(GIVEN RECORDS Opens)

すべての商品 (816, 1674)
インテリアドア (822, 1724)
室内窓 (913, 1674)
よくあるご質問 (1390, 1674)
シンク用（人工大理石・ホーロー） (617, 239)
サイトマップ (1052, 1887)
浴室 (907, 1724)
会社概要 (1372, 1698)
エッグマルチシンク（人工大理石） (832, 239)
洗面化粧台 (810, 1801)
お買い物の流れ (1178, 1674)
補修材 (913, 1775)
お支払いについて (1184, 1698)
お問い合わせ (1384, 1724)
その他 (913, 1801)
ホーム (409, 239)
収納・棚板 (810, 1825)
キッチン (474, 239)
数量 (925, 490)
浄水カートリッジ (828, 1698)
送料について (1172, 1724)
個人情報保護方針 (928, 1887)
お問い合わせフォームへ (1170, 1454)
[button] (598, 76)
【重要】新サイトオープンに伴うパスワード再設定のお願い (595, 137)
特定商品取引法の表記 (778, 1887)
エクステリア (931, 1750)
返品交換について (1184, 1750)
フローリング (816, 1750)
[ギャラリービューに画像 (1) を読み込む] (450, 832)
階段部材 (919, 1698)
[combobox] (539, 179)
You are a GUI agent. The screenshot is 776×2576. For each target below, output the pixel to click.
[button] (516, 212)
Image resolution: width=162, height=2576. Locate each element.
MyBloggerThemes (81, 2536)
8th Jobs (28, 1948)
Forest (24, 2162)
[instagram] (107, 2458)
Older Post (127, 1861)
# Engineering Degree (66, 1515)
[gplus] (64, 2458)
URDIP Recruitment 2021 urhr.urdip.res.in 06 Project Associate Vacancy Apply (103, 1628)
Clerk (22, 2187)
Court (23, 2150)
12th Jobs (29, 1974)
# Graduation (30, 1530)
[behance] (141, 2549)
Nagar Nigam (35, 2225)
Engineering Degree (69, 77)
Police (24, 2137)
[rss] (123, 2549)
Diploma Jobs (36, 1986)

(GIVEN RECORDS Closes)

*YOUR OBJECTIVE*
Repeat the records, every one of them, without any deviation.

*SOLUTION FOR THIS PROBLEM*
すべての商品 (816, 1674)
インテリアドア (822, 1724)
室内窓 (913, 1674)
よくあるご質問 (1390, 1674)
シンク用（人工大理石・ホーロー） (617, 239)
サイトマップ (1052, 1887)
浴室 (907, 1724)
会社概要 (1372, 1698)
エッグマルチシンク（人工大理石） (832, 239)
洗面化粧台 (810, 1801)
お買い物の流れ (1178, 1674)
補修材 (913, 1775)
お支払いについて (1184, 1698)
お問い合わせ (1384, 1724)
その他 (913, 1801)
ホーム (409, 239)
収納・棚板 (810, 1825)
キッチン (474, 239)
数量 (925, 490)
浄水カートリッジ (828, 1698)
送料について (1172, 1724)
個人情報保護方針 (928, 1887)
お問い合わせフォームへ (1170, 1454)
[button] (598, 76)
【重要】新サイトオープンに伴うパスワード再設定のお願い (595, 137)
特定商品取引法の表記 (778, 1887)
エクステリア (931, 1750)
返品交換について (1184, 1750)
フローリング (816, 1750)
[ギャラリービューに画像 (1) を読み込む] (450, 832)
階段部材 (919, 1698)
[combobox] (539, 179)
You are a GUI agent. The screenshot is 776×2576. For each target below, output the pixel to click.
[button] (516, 212)
Image resolution: width=162, height=2576. Locate each element.
MyBloggerThemes (81, 2536)
8th Jobs (28, 1948)
Forest (24, 2162)
[instagram] (107, 2458)
Older Post (127, 1861)
# Engineering Degree (66, 1515)
[gplus] (64, 2458)
URDIP Recruitment 2021 urhr.urdip.res.in 06 Project Associate Vacancy Apply (103, 1628)
Clerk (22, 2187)
Court (23, 2150)
12th Jobs (29, 1974)
# Graduation (30, 1530)
[behance] (141, 2549)
Nagar Nigam (35, 2225)
Engineering Degree (69, 77)
Police (24, 2137)
[rss] (123, 2549)
Diploma Jobs (36, 1986)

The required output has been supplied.